Reproduce the stretch from the line containing "The width and" through the line containing "tap(76, 141)", requests included, and shift every coordinate in the answers by adding -77 to it.

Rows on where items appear
____________
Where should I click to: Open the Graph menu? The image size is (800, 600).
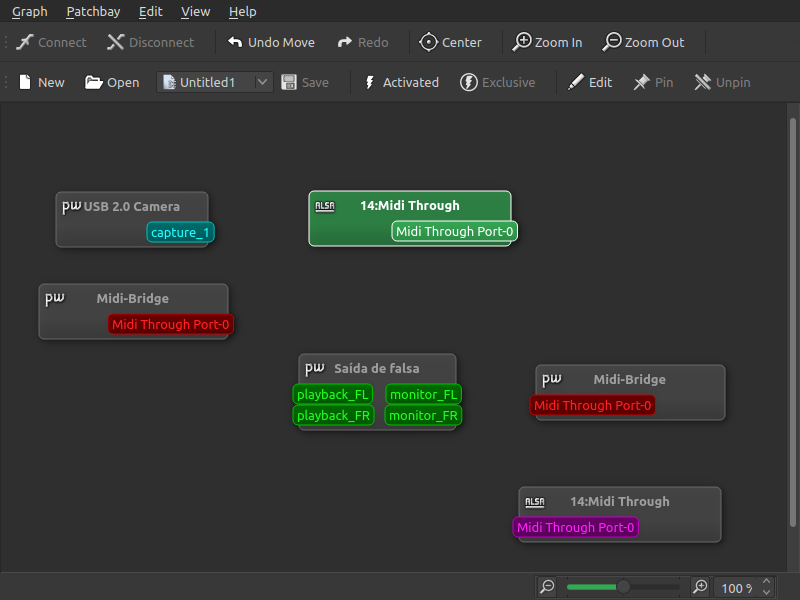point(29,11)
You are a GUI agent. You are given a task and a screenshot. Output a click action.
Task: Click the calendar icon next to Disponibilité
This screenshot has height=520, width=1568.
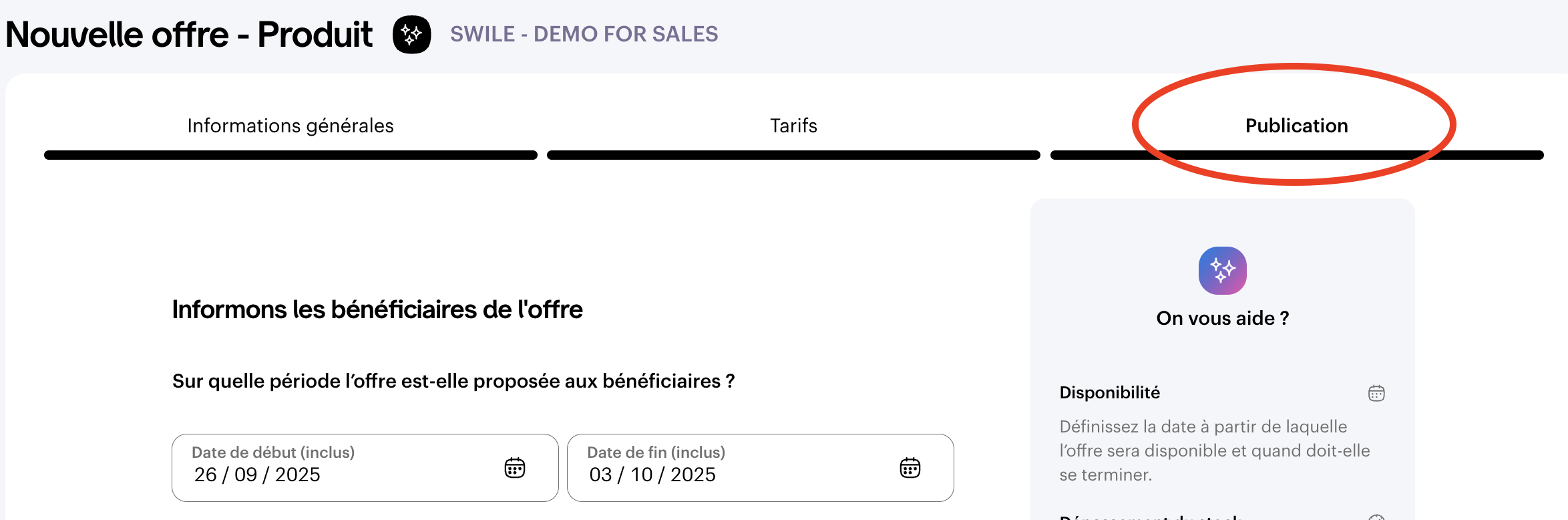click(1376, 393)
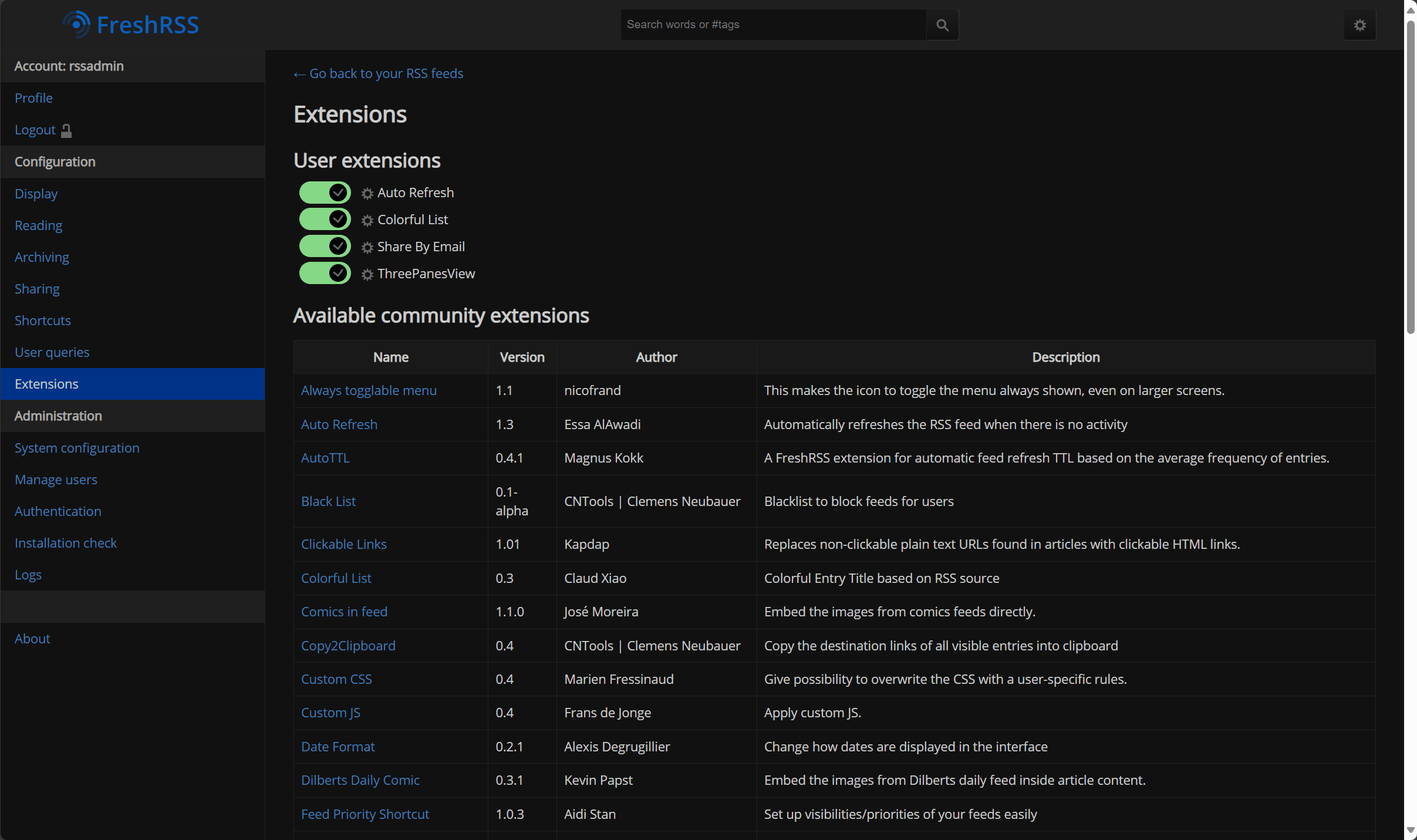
____________
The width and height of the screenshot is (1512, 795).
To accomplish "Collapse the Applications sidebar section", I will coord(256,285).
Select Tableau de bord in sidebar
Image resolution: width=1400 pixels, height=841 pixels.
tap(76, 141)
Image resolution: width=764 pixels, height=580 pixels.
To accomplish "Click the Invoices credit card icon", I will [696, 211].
____________
= OUTPUT FOR THIS TASK =
The width and height of the screenshot is (1512, 795).
To accomplish "Collapse the Applications sidebar section", I will coord(179,208).
Select Tableau de bord in sidebar
Image resolution: width=1400 pixels, height=841 pixels.
tap(-1, 64)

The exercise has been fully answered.